Francuski koń pociągowy, m.in. perszeron, powinien znaleźć się na liście światowego dziedzictwa UNESCO. Z takim apelem wystąpił przewodniczący francuskiego ośrodka promocji jednej z końskich ras we Francji Dominique Leger.
Według szefa ośrodka promocji konia pociągowego rasy auxois, pochodzącej z Burgundii i należącej do najbardziej zagrożonych wymarciem, koń taki jest "efektem unikatowego dziedzictwa genetycznego", w którym wyraża się także "francuski geniusz różnorodności".
Do francuskich koni pociągowych należą, obok perszeronów i auxois, również koń ardeński, krępy, wytrzymały koń bretoński, czy wszechstronny i potężny buloński z rejonu Pas-de-Calais.
Zdaniem przewodniczącego stowarzyszenia hodowców francuskiego konia pociągowego Pierre'a Pasdermadjiana, kapitał cech genetycznych francuskich koni pociągowych, których rasy rozprzestrzeniły się na Belgię, Niemcy, Stany Zjednoczone, a nawet Japonię, gdzie palmę pierwszeństwa mają perszerony, znalazł się w wielkim niebezpieczeństwie. Cechom osiągniętym w ciągu dziesięcioleci i wieków zagraża sytuacja gospodarcza.

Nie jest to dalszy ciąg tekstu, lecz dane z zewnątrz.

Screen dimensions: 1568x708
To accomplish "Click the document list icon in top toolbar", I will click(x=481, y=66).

Ciężkie francuskie konie pociągowe wywodzą się z północnej połowy kraju. Jeszcze do lat 50. ubiegłego wieku znajdowały zatrudnienie w ekstensywnej gospodarce na roli, ciężkich pracach i transporcie.
Najlepsza jest sytuacja koni bretońskich - ich pogłowie stanowi 25 procent hodowli, a ogierów-reproduktorów jest około 600.

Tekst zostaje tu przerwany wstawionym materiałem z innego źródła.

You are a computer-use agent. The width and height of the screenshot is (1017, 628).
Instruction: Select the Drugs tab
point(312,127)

Nie mniej liczebny jest koń rasy comtois z górskiego rejonu Franche-ComtÚ, wywodzący się od ciężkich koni germańskich, a hodowany obecnie jako zwierzę rzeźne. Jego pogłowie to 30 proc. hodowli.
Pogłowie innych ras wyrażają malejące cyfry: perszerony to tylko 9 proc., ardeny - 5 proc., koń buloński - 2 proc. Poniżej pewnego progu liczebności rasom zagraża albo chów wsobny, albo utrata właściwych im cech.
Najbardziej znane, konie perszerońskie z południowej Normandii, to rezultat krzyżówek koni arabskich, porzuconych przez Maurów pobitych w 732 roku w bitwie pod Tours, z masywnymi końmi flamandzkimi. Rasa przetrwała 12 stuleci, a w XIX w. zabiegami hodowlanymi utrwalono u niej maść siwą.
Do końca XIX wieku koń buloński wykorzystywany był przez armię francuską, a także do transportu ładunków na piaszczystym wybrzeżu morskim lub w płytkiej wodzie i do wyciągania z morza glonów, którymi nawożono ziemię pod uprawę warzyw.
W swoim piśmie Leger zwraca uwagę, że czasach "poszukiwania wypoczynku na łonie natury, aspirowania do bardziej zrównoważonego rozwoju, (...) rasy te z powrotem odzyskują swoją przydatność". Według niego spełniają też kryteria wpisu na listę światowego dziedzictwa - są świadectwem cywilizacji, której już nie ma, jej tradycji. (PAP)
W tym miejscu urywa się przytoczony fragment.